Another city doctor, Daphne Owen, said in a tweet Thursday her clinic “for uninsured and undocumented patients” was completely out of masks. Two days later, the clinic, Puentes de Salud, said it was closed due to the pandemic.
“Very similar” demands were put on the supply chain during the 2009 swine flu pandemic, Ross said, adding that hospitals and health systems have not reached a point where the state should be handing out masks.
“It is not a lack of concern for the safety of the health care workers,” Ross said. “This is truly making sure that we are following appropriate protocols and wearing them at the appropriate times.”
Most hospitals haven’t run out of N95 masks, but doctors fear that could soon change, with COVID-19 cases multiplying daily, said Dr. Arvind Venkat, president of the Pennsylvania College of Emergency Physicians.
“We’re in danger of reaching a critical point with personal protective equipment,” Venkat said.
He emphasized that people should not panic and should not hesitate to seek necessary care. He’s hoping to see help from state and federal agencies before too many health care workers get sick.
“If we don’t protect ourselves appropriately, and become infected and don’t realize it, then just like any other person, we can transmit the disease to others as well,” Venkat said.
Nurses and other health care workers have been training “their entire professional lives for a crisis of this scale,” said Maureen May, president of Pennsylvania Association of Staff Nurses and Allied Professionals. She called on Congress to take “immediate steps to ensure that hospitals have adequate access to crucial medical supplies, including test kits, N95s, powered air purifying respirators, and ventilators.”
In early March, the head of the federal Department of Health and Human Services said the U.S. had just 1% of the N95 masks it needs for a full-blown pandemic stockpiled. As hospitals brace for an expected surge of patients, Pennsylvania has not disclosed what supplies it has on-hand, and when it might step in to help.
On March 12, Health Secretary Rachel Levine said the state has a “significant” stockpile of equipment, including N95 respirators, and also has access to protective equipment from the CDC.
However, Levine declined to answer key questions. She would not say how many N95 masks are available, how long the state’s stockpile would last, or if it has given any equipment to hospitals that need supplies. The health department also declined to provide a tour of the “secure facility” where it says the personal protective equipment is stored.
In early March, the department sought approval to purchase $315,000 in protective equipment, according to two emergency procurement requests. The documents cite COVID-19 as a threat that warrants the emergency funding.
One request was for “reusable eye protection, respirators, and associated filters for protection of health care workers.” The other was for “full face respirators and disk filters for protection of health care workers.”

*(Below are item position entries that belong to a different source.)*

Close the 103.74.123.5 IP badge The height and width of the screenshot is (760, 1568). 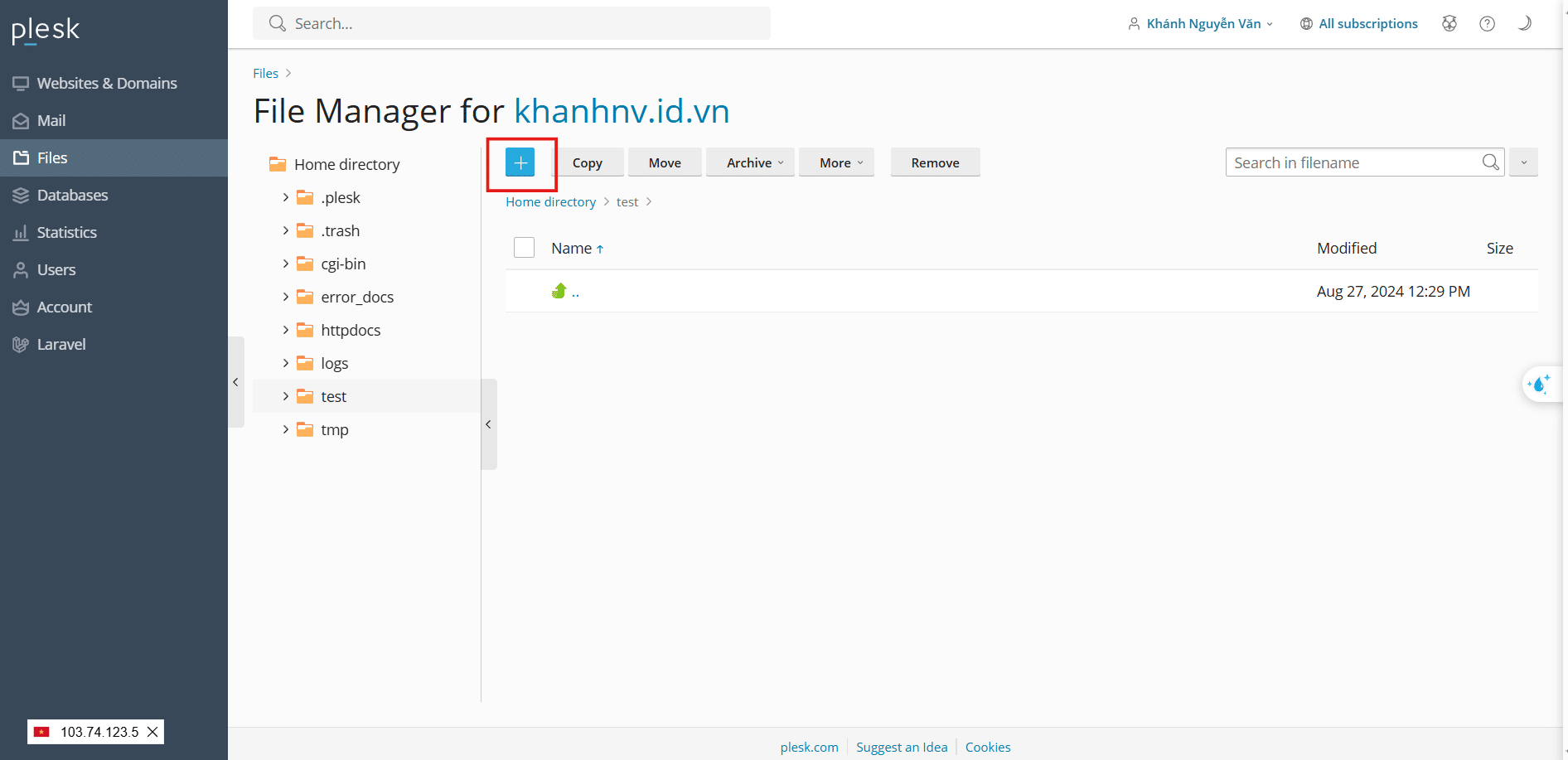point(152,732)
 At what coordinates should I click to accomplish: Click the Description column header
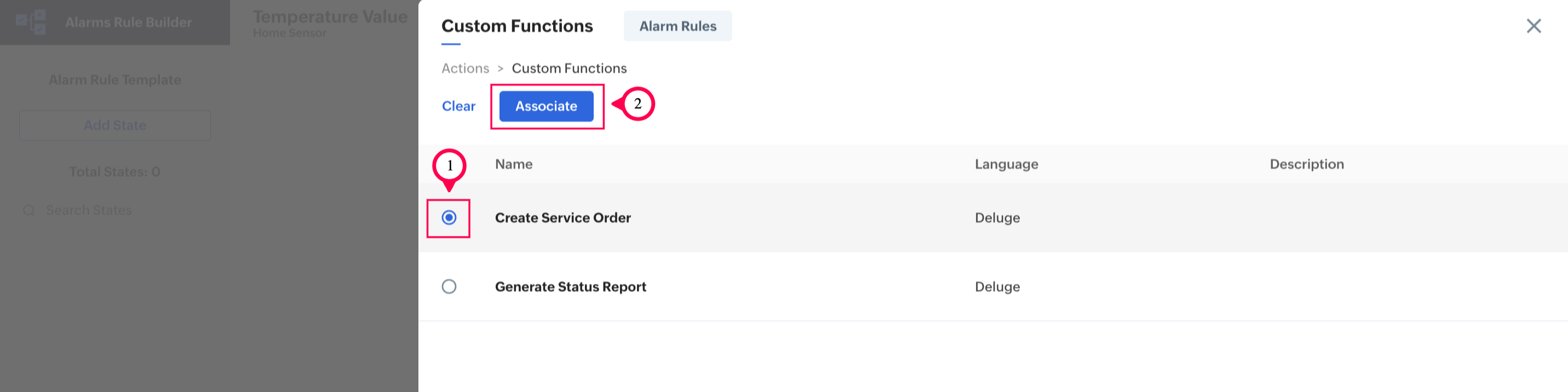click(1306, 164)
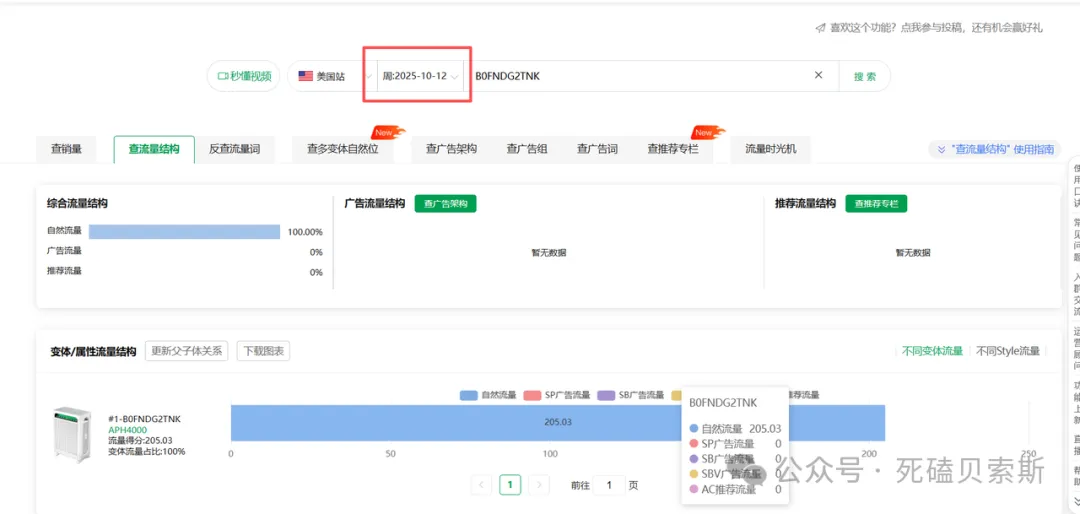1080x514 pixels.
Task: Expand the right sidebar bottom chevron
Action: (x=1075, y=500)
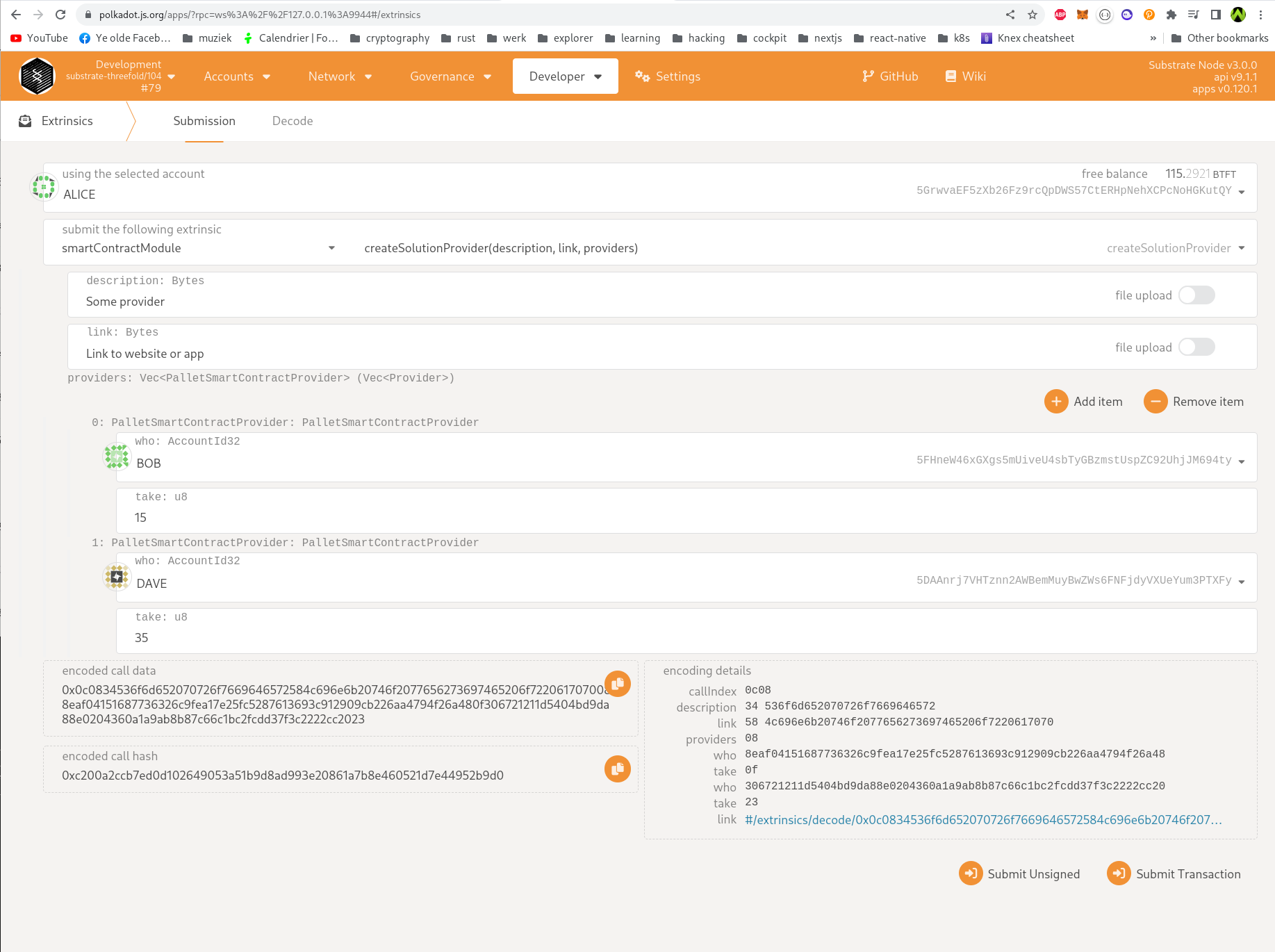The image size is (1275, 952).
Task: Open the extrinsics decode link
Action: click(x=982, y=820)
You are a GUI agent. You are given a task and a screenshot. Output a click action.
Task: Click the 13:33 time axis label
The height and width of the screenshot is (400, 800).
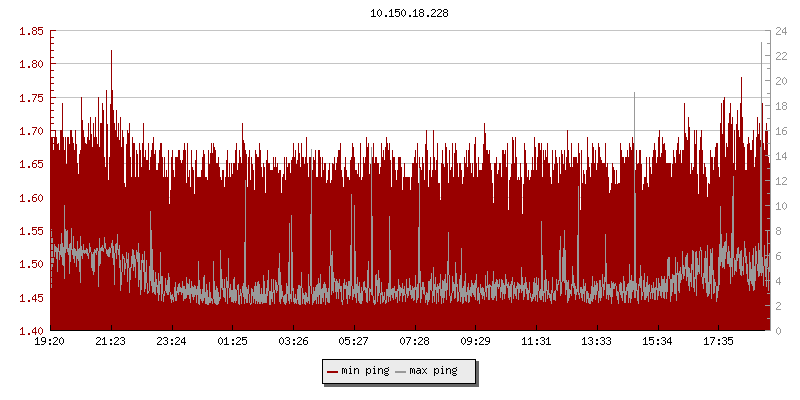point(597,342)
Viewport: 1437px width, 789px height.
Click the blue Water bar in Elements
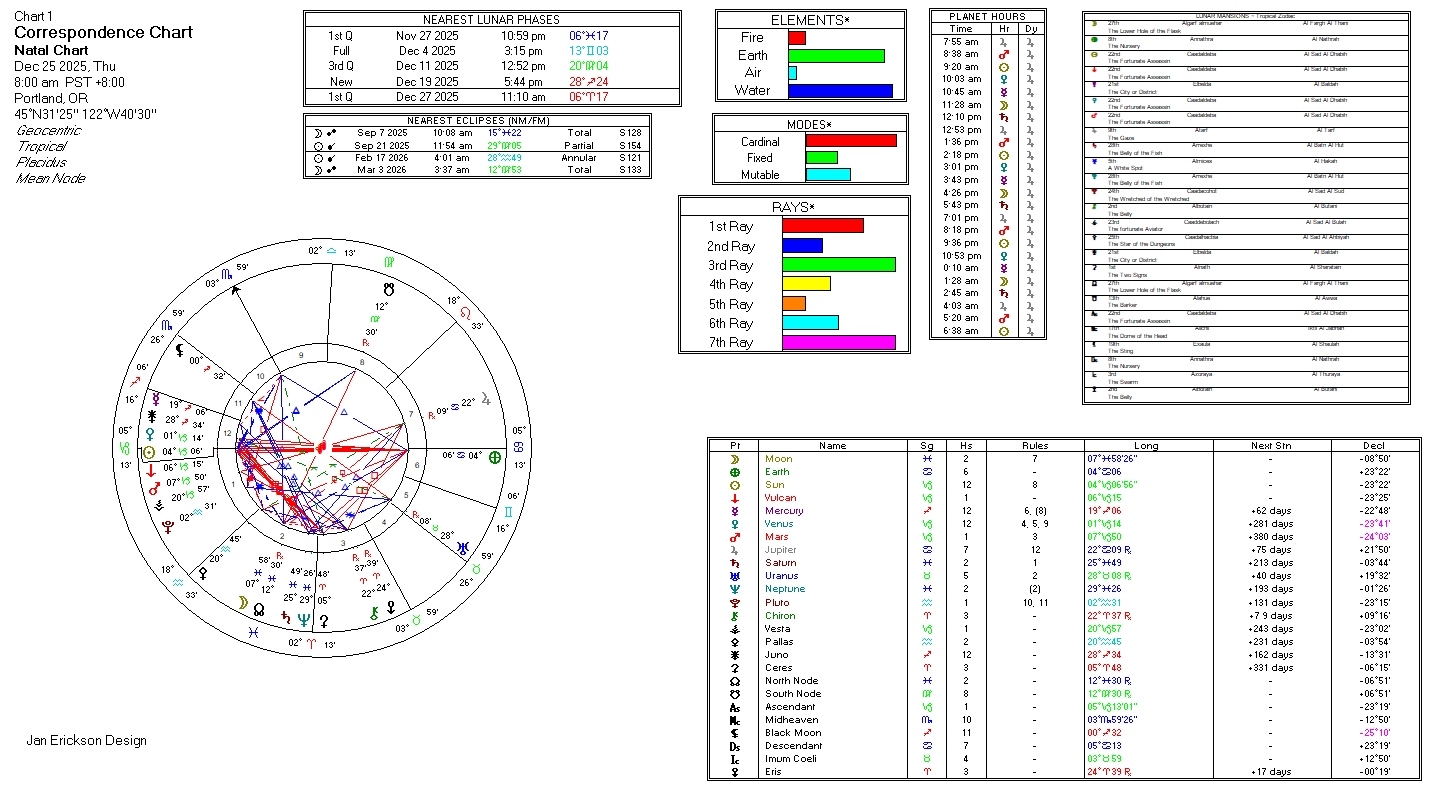coord(839,91)
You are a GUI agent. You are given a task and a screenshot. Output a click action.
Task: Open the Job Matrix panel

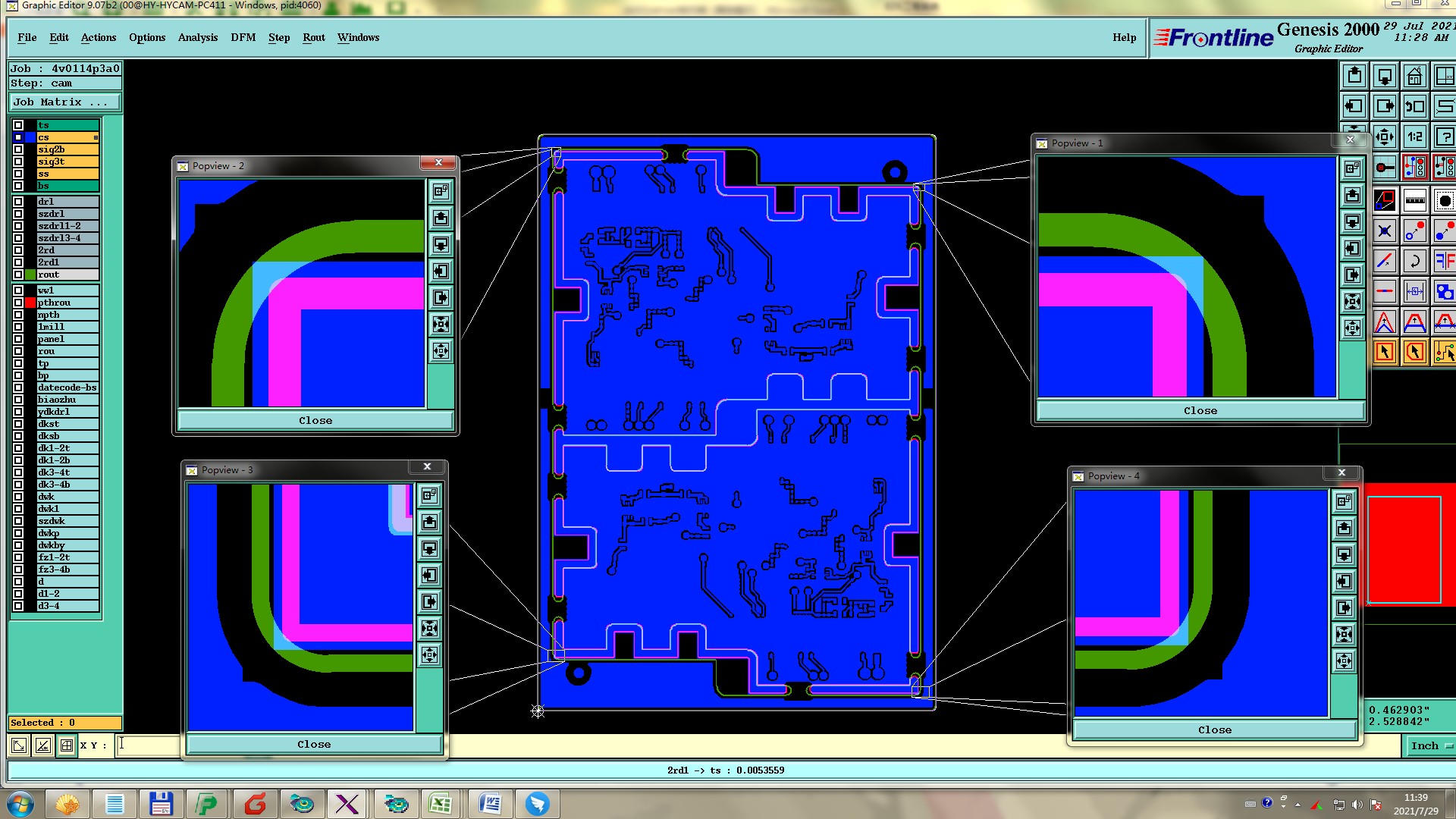coord(64,102)
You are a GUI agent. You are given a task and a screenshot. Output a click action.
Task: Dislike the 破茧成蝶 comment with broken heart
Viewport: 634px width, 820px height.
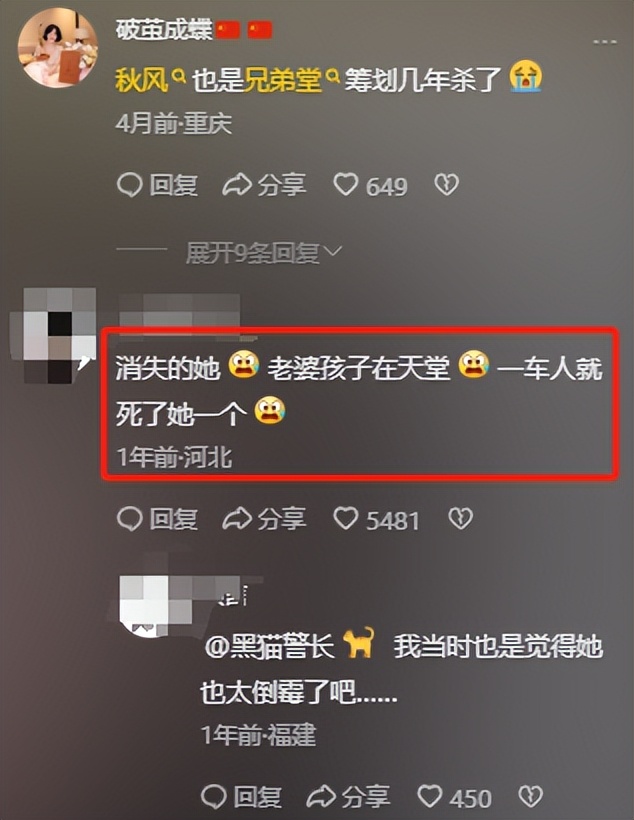[447, 185]
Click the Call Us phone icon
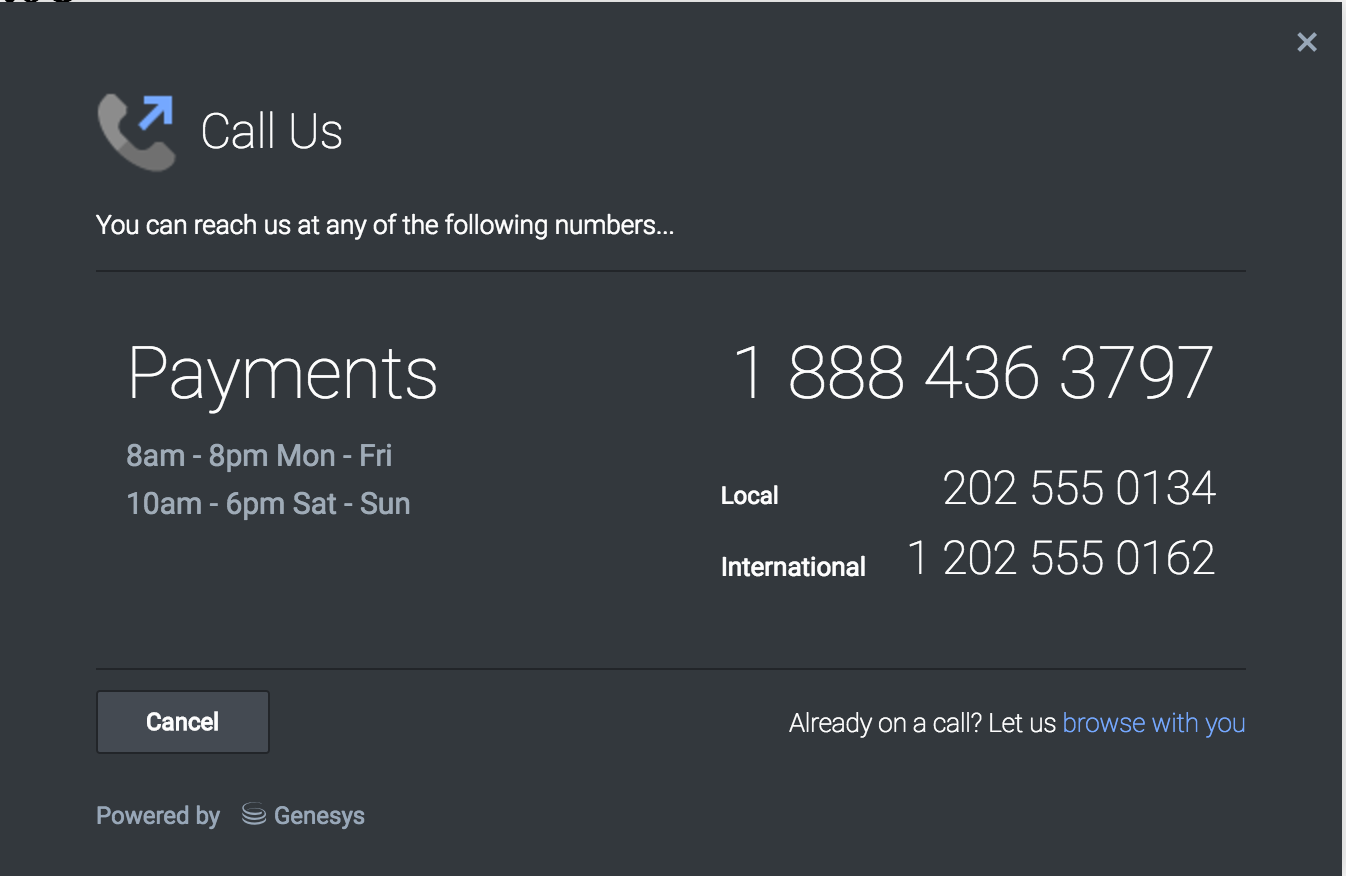Screen dimensions: 1346x876 136,132
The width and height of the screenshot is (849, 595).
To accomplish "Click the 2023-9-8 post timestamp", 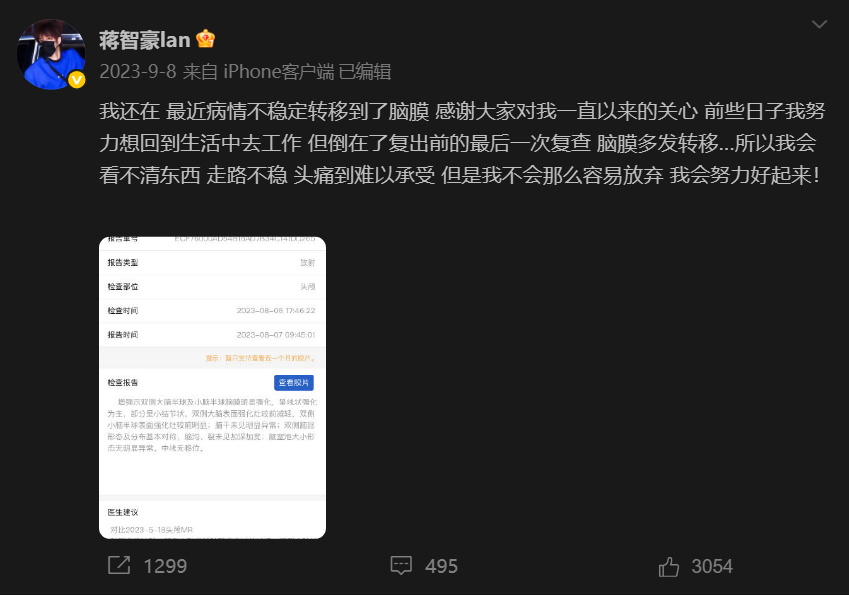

In the documents, the department explained the consequence of failing to acquire that equipment: “The commonwealth would not be able to provide personal protection equipment to assist in the defense of the virus.”
The department is working with a national industrial supply company to obtain the equipment, the documents state.
“[The company] is using resources to obtain [personal protective equipment] supplies ASAP since we are a government agency,” the department stated. “This equipment is on backorder at most locations at this time due to the emergency situation.”